Google’s Android Things is a new operating system for the Internet of Things

Julian Chokkattu / Digital trends

Google wants Android to power everything, and in December 2016 it released a new operating system to help – Android things. As the name suggests, its primary target is the Internet of Things market, including smart thermostats, TVs, ovens, etc. Now, after a Developer Preview that has seen over 100,000 Developer SDK downloads, Google is releasing Android Things 1.0 with “long term support for production devices”.

As part of the new version of Android Things, Google will begin supporting systems on modules (SoMs) based on the NXP i.MX8M, Qualcomm SDA212, Qualcomm SDA624 and MediaTek MT8516 hardware platforms. All of these modules have been certified for production use and should make it easier for developers to distribute their prototypes.

In addition, Google will now provide “timely software updates over the air (OTA)”. This means that stability fixes and security fixes will be supported on production hardware platforms, while automatic updates will be available by default for all devices, making Android Things a system of more reliable operation.

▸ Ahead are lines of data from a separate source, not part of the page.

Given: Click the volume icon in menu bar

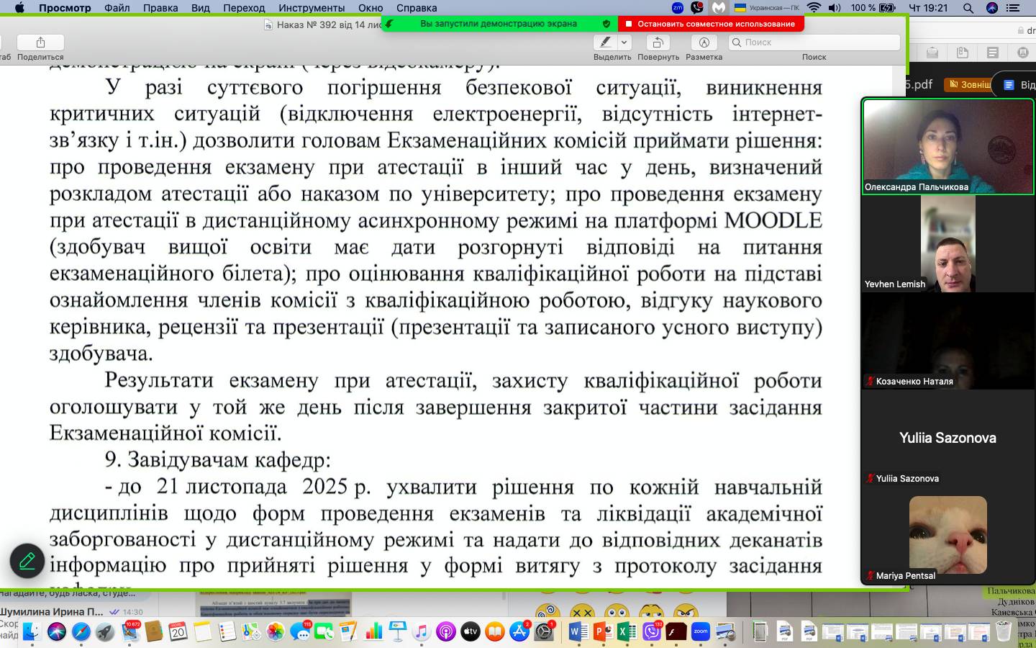Looking at the screenshot, I should click(835, 8).

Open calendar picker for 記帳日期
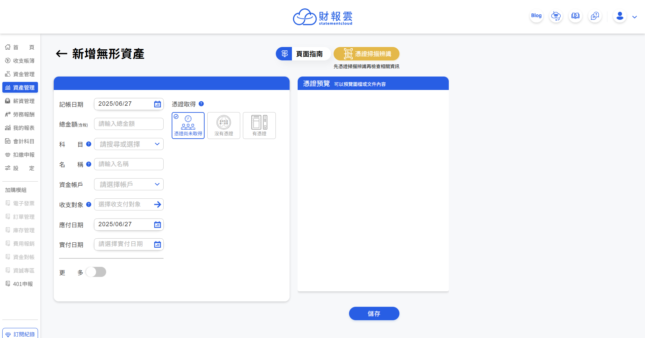coord(157,104)
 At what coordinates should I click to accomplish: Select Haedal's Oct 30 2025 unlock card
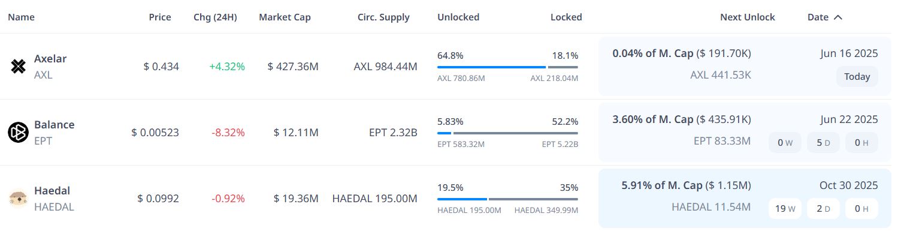click(744, 198)
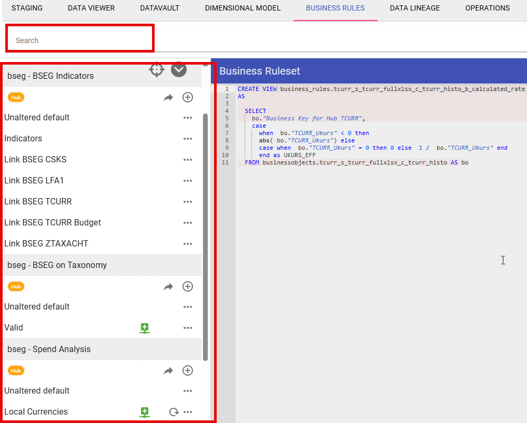527x423 pixels.
Task: Open the Dimensional Model tab
Action: pyautogui.click(x=242, y=8)
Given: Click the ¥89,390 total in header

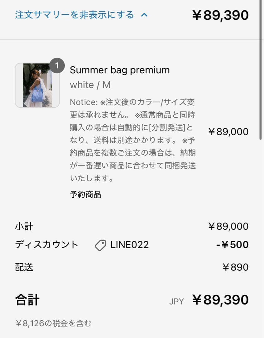Looking at the screenshot, I should point(220,15).
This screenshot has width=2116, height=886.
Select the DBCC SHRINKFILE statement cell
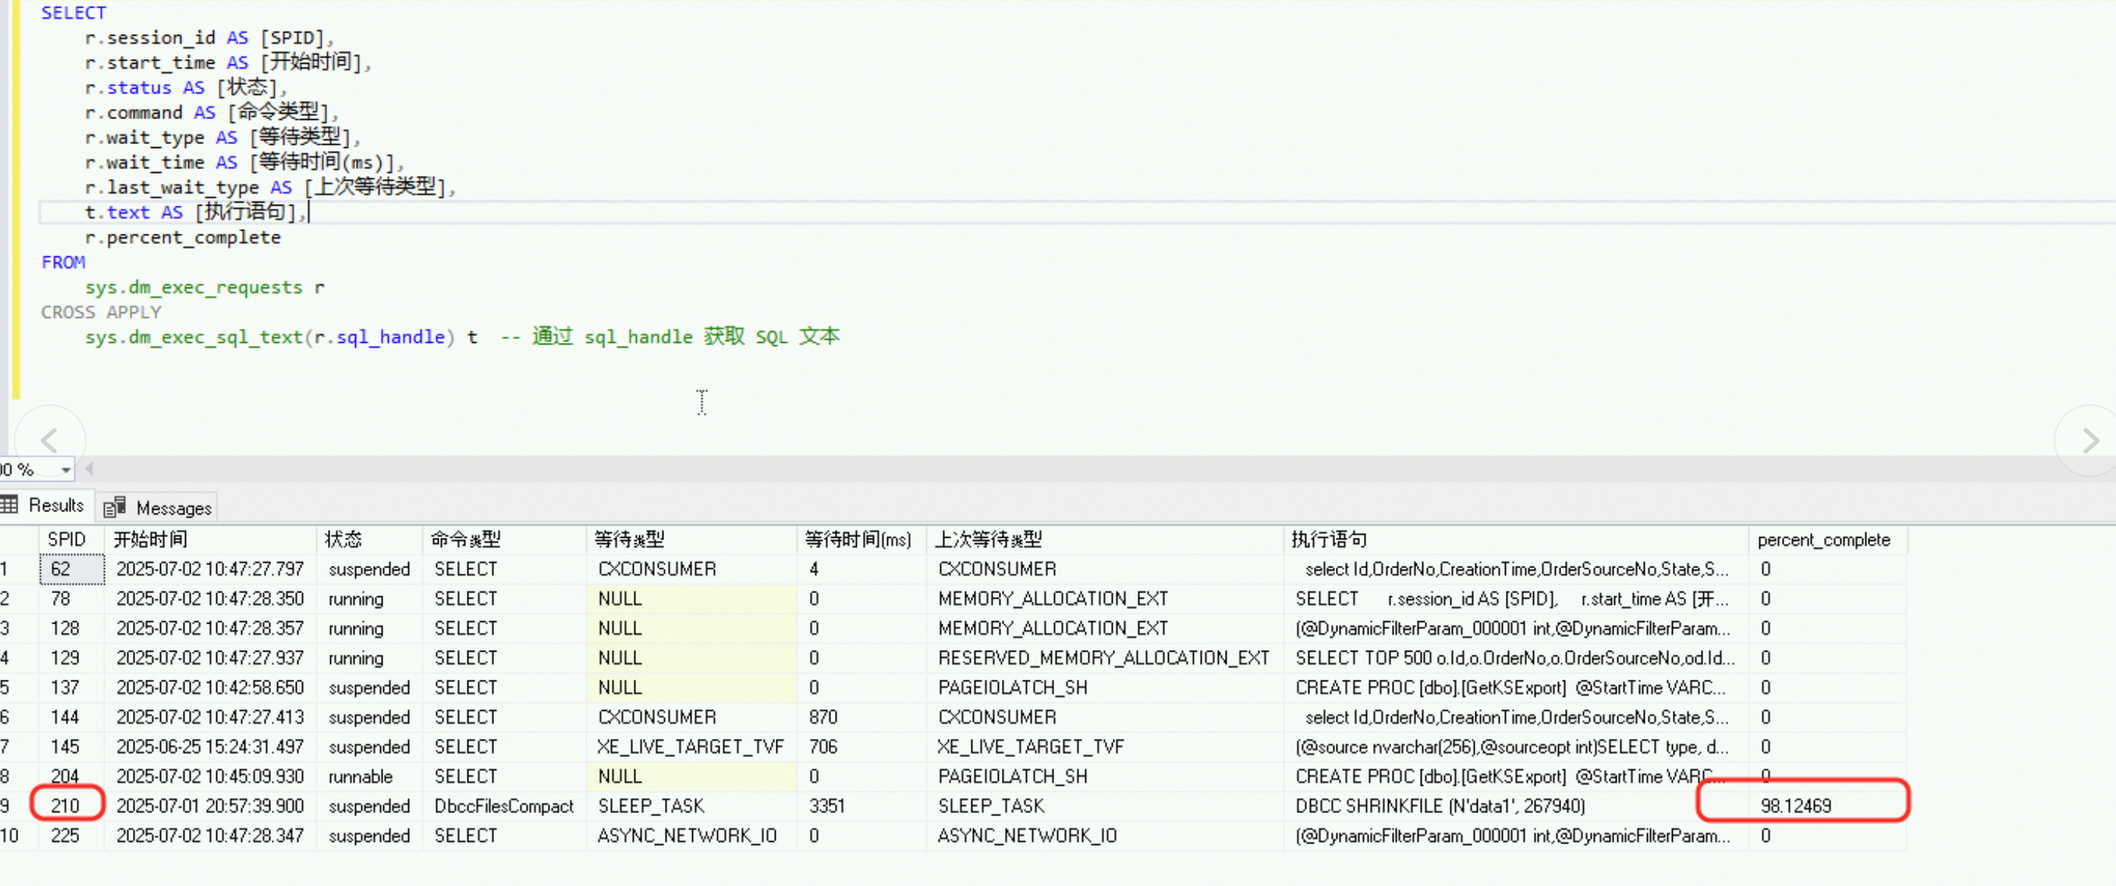coord(1439,806)
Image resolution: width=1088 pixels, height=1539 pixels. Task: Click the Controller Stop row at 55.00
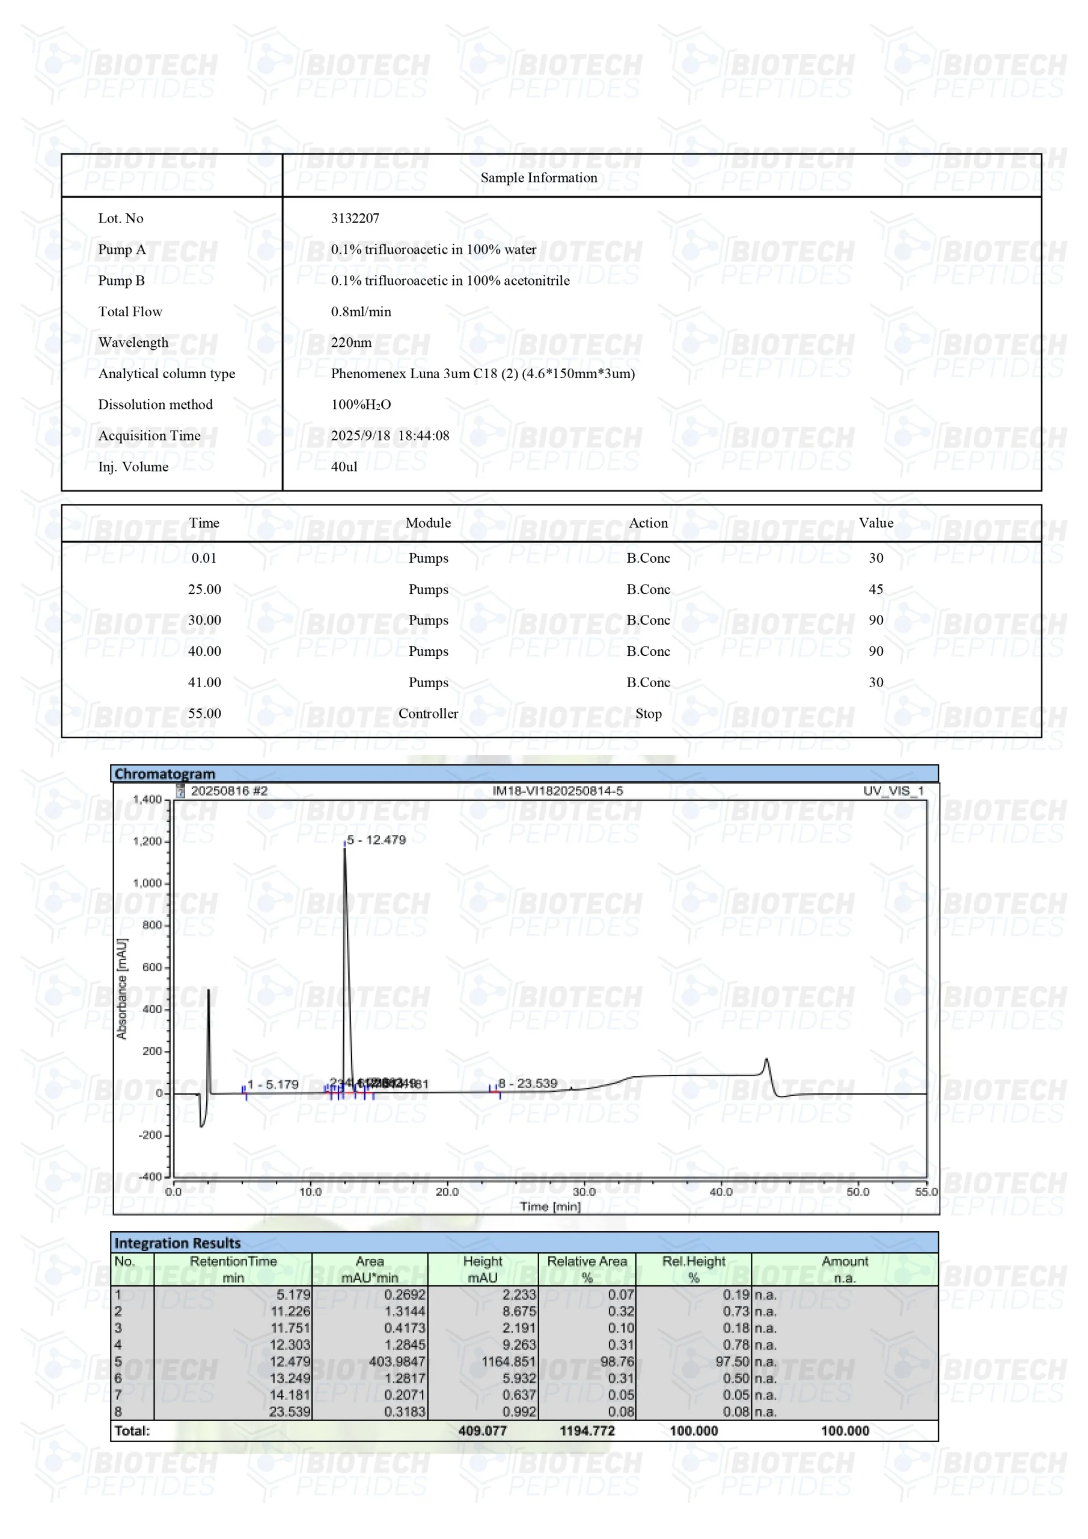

In fact, Google is promising free stability fixes and fixes for the next three years, and even after official support is withdrawn, developers will still have the option to send app updates to their devices.

“Over the past few months, we’ve been working closely with partners to bring products based on Android Things to market,” Google noted in a blog post. “These include smart speakers from LG and iHome and smart displays from Lenovo, LG and JBL, which feature powerful features like Google Assistant and Google Cast. But other developers will have the option of using the same operating system to create their own products. And if you’re looking to build a new Android Things product, Google has a limited partner program with the broader Android Things team for technical advice and support. You can register to participate here.

The Android Things software was initially a redesign of Brillo, an Internet of Things operating system that Google debuted in May 2015. The company said it “incorporated feedback from Project Brillo to include familiar tools such as Android Studio, Android Software Development Kit (SDK), Google Play Services, and Google Cloud Platform. This incorporation makes it easier for developers because they can use the same tools they use to build Android apps and devices.

“Now any Android developer can quickly build a smart device using Android APIs and Google services, while remaining highly secure with updates directly from Google,” writes Wayne Piekarski of Google, Developer Advocate for Google. ‘IoT.

The Android Things platform uses Weave, which was also announced alongside Brillo. Weave is a cross-platform language that allows devices to communicate with each other, the cloud, and your phone – one command works the same for all smart devices. Google says the Weave platform is also receiving an update to make it easier for all devices to connect to the cloud and interact with services, such as the Google Assistant.

It’s important to note that consumers will never directly interact with Weave or Android Things, as they are simply powering a product, like a smart bulb. But for people on the technical side of things, Android Things 1.0 could open up a whole new set of opportunities.